A group of blockchain bots running maximal extractable value (MEV) transactions suffered a significant loss of over $25 million in a recent sophisticated exploit on the Ethereum blockchain. MEV bots work like high frequency traders on blockchains, but they often have to put large amounts of money at risk to manipulate prices to sufficient levels. In this attack, the perpetrator replaced the normal transactions of the bots with malicious ones, causing them to lose money.
Baiting MEV Bots
Decentralized finance trader at Wintermute, Joseph Plaza, explained that the attacker likely set “bait” transactions to lure the MEV bots. Once lured, the attacker replaced the initial baiting transactions with new, malicious ones, enabling them to steal the funds.

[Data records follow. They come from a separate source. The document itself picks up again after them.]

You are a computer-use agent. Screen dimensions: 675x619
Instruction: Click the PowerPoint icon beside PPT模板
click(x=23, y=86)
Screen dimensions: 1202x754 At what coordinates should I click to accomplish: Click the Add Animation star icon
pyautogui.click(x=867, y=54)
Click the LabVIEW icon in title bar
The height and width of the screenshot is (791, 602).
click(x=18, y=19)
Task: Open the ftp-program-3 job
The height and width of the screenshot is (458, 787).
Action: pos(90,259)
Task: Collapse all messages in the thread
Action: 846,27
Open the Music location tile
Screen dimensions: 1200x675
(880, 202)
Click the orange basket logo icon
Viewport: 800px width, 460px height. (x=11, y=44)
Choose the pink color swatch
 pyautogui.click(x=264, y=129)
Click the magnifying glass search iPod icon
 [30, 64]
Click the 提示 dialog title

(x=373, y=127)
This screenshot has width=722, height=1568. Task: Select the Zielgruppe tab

The perpetrator deposited 32 ETH to become a validator 18 days before the incident, probably waiting until their turn to propose a block to carry out the attack. They then reorganized the contents of the block and created a new one containing their malicious transactions to drain assets.
Also Read: 3Commas API’s have been leaked by an anonymous Twitter user
Preventing Future Incidents
The incident was initially revealed on Twitter by smart contract developer “3155.eth,” and stolen assets were traced to three Ethereum addresses consolidated from eight other addresses by PeckShield. Flashbots, the developer of the primary MEV software used on Ethereum, MEV-Boost, has responded with a fix to prevent such incidents from happening in the future. The team has introduced a feature that instructs relayers to publish a signed block before transmitting its contents to a proposer, aiming to decrease the likelihood of a malicious proposer within MEV-Boost proposing a block that deviates from what they received from a relay.
Following the attack, the Ethereum community has called for better security measures to protect against similar incidents. However, such incidents are not uncommon, and several other attacks have been carried out on Ethereum in the past, including the 2016 DAO hack and the 2017 Parity wallet breach. As the use of blockchain technology continues to grow, the importance of implementing robust security measures to protect users’ funds will only increase.